Als sich im März in Basel 115 Staaten zur Ausarbeitung einer Konvention gegen Giftmülltransporte trafen, war die Blickrichtung klar: von Nord nach Süd. Es ging fast ausschließlich um den Export von Giftmüll aus den Industrieländern (des Westens) in die Dritte Welt. Der rege Giftmüllhandel von verschiedenen westeuropäischen Ländern mit der DDR, aber auch mit Polen und anderen osteuropäischen Ländern wurde nur am Rande erwähnt. Aber er wurde immerhin erwähnt und ist im offiziellen Reader der UNO -Umweltorganisation UNEP für die Baseler Konferenz auch nachzulesen.

Polen und seine Giftmüll-Politik ist dort mit drei konkreten Projekten aufgeführt, darunter ein österreichisches und zwei bundesdeutsche. Im einzelnen wird auf die geplante Lieferung von 900.000 Tonnen giftigen, schwermetallhaltigen Baggerschlamms aus dem Rhein nach Bogatynia (Schlesien) hingewiesen. Der deutsche Absender ist nicht genannt, die polnische Importfirma ist die Copex.

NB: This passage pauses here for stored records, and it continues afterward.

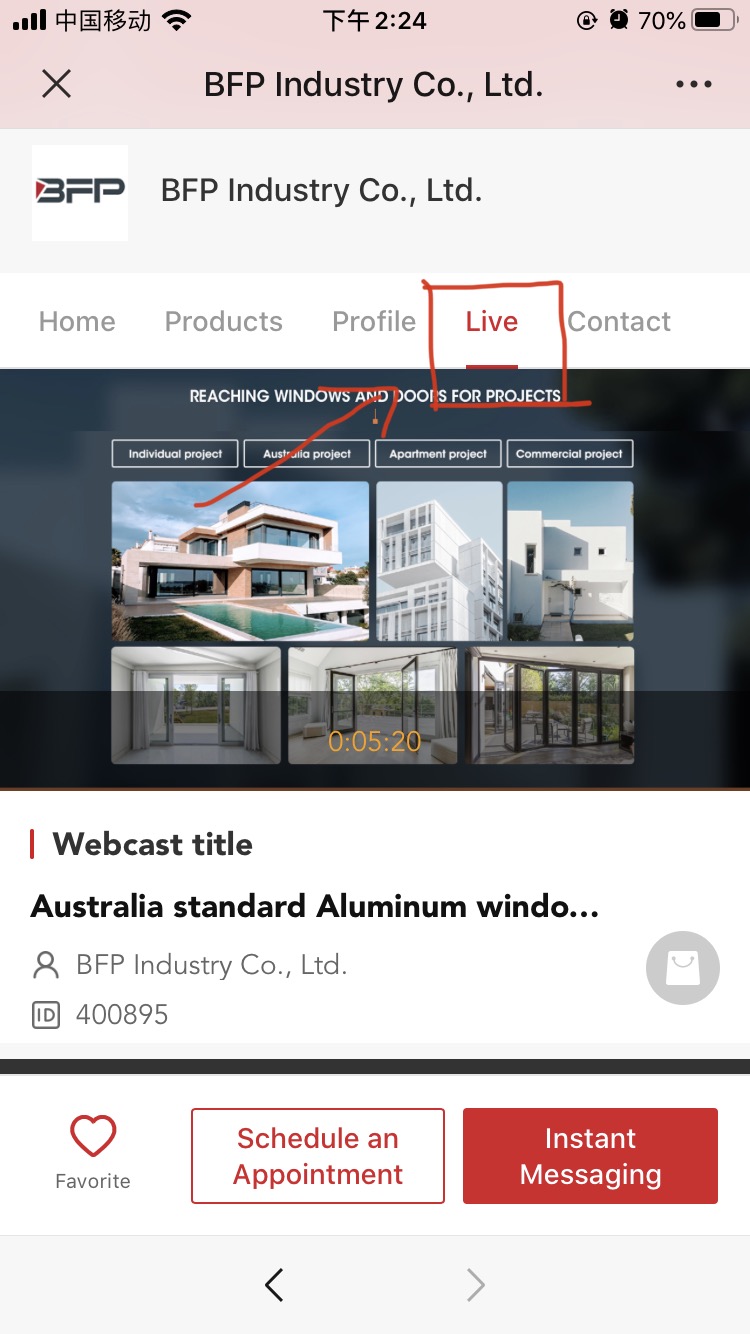Close the page with the X icon
This screenshot has width=750, height=1334.
pos(56,84)
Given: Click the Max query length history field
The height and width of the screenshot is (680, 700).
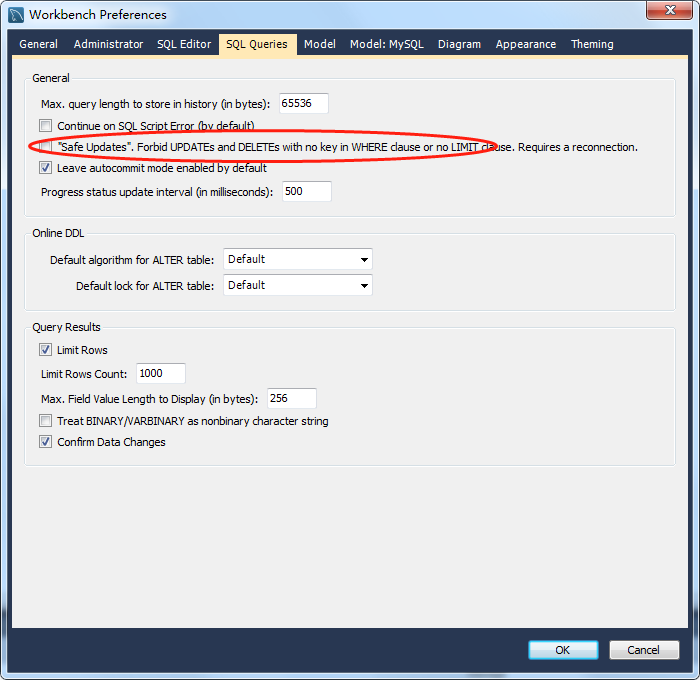Looking at the screenshot, I should tap(303, 103).
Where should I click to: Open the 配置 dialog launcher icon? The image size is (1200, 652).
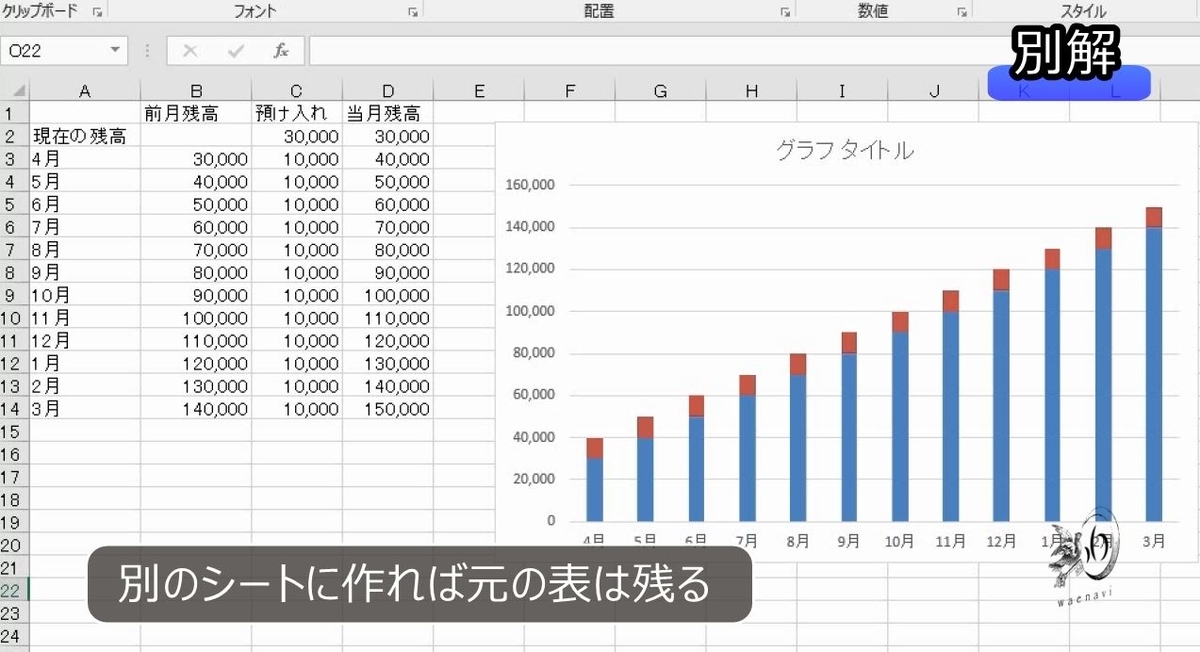point(785,10)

Über das Ausmaß der Lieferungen heißt es: „Täglich sollen zwei Güterzüge (mit giftigem Schlamm) auf das Gelände einer ehemaligen Braunkohlegrube in Bogatynia gebracht werden. Das Warschauer Umweltministerium bezeichnet den Schlamm als unschädlich. Polnische Umweltgruppen rechnen jedoch in der Schlickfracht mit hohen Anteilen an Chrom, Kobalt und Kadmium. Der Preis: 30 DM je Tonne“. Soweit die Erkenntnisse der UNEP. Der Vertrag über dieses Müllgeschäft ist der UNO -Umweltorganisation im Januar 1989 bekanntgeworden, er datiert vom August 1988.

Der zweite Giftmüllhandel mit bundesdeutscher Beteiligung wird nur mit einem lapidaren Satz vorgestellt: „Der Hamburger Wirtschaftssenator will die Braunkohlegrube (Bogatynia in Schlesien) als Deponie für jährlich zwei Millionen Kubikmeter Hafenschlick nutzen.“

Obwohl die Existenz des Müllhandels von West nach Ost also auf der Baseler Konferenz hinlänglich bekannt und in Einzelfällen sogar dokumentiert war, hatten dort weder die osteuropäischen Länder noch die Giftmüllproduzenten im Westen ein Interesse daran, ihn zu thematisieren. Vor allem die devisenabhängigen osteuropäischen Länder wollten die Giftmüllimporte als neue Valutaquelle um keinen Preise versiegen lassen.

Die DDR glänzte in Basel denn auch mit einer durchweg „liberalen“ Haltung im internationalen Müllgeschäft. Und auch Polen gab als offizielle Position zu erkennen, daß „ein vollständiges Verbot des Sondermüllexports zum gegenwärtigen Zeitpunkt schwierig sein dürfte“. Der Giftmüll, so die in dem UNEP-Reader wiedergegebene Haltung der damaligen polnischen Regierung weiter, solle zwar „möglichst“ am Entstehungsort beseitigt werden, aber in „wenigen Ausnahmefällen“ könne er auch exportiert werden. So hielt man sich die Hintertüren weit offen.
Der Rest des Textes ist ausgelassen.